Rewrite the part that opens with the line containing "Expand TIMELINE section in center frame" and closes with the line containing "coord(1431,549)", putting "adapter interface" in place of "adapter port" and leaving everything else unchanged.

[Recorded data]

|---|

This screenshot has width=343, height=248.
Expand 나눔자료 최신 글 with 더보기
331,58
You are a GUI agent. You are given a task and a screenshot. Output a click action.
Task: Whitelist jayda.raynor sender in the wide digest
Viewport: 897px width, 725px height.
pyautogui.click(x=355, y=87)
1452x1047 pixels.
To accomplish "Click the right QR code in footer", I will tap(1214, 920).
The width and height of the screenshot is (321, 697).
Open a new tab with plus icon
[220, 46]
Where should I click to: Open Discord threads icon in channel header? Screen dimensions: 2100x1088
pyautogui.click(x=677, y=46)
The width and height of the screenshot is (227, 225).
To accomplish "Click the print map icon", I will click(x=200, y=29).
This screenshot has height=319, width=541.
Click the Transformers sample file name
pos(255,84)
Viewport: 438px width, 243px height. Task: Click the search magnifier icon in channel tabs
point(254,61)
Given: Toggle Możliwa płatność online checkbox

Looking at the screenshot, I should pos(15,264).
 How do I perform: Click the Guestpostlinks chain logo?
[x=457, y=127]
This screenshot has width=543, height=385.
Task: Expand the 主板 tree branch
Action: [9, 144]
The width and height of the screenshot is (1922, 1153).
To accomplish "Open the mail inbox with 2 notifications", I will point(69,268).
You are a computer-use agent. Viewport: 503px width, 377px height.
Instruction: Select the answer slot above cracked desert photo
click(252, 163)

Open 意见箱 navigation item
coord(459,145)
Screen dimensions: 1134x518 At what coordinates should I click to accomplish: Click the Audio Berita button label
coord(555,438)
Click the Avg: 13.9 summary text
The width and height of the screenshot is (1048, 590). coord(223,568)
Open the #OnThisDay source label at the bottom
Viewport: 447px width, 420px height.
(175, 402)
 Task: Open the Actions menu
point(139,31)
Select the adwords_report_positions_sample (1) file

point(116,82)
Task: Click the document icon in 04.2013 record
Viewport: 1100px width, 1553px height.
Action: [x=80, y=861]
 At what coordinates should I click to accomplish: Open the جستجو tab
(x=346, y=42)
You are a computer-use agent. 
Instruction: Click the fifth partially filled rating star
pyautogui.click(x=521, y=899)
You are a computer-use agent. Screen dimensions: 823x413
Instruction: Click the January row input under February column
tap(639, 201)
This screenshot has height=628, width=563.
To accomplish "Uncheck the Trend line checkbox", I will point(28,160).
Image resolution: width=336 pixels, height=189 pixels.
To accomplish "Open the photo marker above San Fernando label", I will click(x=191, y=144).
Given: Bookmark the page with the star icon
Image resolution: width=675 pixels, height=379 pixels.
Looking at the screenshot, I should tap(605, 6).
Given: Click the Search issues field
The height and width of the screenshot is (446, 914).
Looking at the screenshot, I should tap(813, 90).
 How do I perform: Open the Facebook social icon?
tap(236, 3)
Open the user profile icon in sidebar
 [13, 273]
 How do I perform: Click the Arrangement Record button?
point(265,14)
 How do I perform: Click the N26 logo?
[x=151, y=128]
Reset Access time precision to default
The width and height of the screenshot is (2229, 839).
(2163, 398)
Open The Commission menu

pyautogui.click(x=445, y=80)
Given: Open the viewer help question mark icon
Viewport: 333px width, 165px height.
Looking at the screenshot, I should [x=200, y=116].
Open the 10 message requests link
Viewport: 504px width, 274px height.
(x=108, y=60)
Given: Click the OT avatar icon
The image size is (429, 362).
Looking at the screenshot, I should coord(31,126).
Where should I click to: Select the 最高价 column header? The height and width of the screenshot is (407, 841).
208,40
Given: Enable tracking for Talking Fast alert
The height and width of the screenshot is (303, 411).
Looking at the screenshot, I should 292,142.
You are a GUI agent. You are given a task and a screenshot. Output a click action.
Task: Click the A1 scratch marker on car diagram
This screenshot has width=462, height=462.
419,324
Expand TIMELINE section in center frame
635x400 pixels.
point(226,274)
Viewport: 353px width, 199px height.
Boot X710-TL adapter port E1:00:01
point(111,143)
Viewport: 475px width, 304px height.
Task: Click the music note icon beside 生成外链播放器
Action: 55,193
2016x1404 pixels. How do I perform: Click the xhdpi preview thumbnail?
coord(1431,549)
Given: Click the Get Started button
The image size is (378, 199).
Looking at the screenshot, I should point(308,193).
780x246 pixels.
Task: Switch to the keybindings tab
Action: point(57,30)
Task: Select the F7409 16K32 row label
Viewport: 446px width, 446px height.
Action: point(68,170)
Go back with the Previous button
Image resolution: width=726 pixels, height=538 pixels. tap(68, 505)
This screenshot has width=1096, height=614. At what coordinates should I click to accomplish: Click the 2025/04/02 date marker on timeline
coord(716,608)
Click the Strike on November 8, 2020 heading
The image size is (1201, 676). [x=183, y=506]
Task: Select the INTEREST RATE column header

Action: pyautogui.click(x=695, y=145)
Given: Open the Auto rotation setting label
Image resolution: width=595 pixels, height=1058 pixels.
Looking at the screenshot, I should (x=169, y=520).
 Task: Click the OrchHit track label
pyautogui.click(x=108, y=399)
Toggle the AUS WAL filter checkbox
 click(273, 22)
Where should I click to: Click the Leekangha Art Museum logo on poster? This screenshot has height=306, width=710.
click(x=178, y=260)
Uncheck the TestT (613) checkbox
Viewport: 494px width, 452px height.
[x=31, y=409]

|---|

* _The response_:
Expand TIMELINE section in center frame
635x400 pixels.
point(226,274)
Viewport: 353px width, 199px height.
Boot X710-TL adapter interface E1:00:01
point(111,143)
Viewport: 475px width, 304px height.
Task: Click the music note icon beside 生成外链播放器
Action: 55,193
2016x1404 pixels. How do I perform: Click the xhdpi preview thumbnail?
coord(1431,549)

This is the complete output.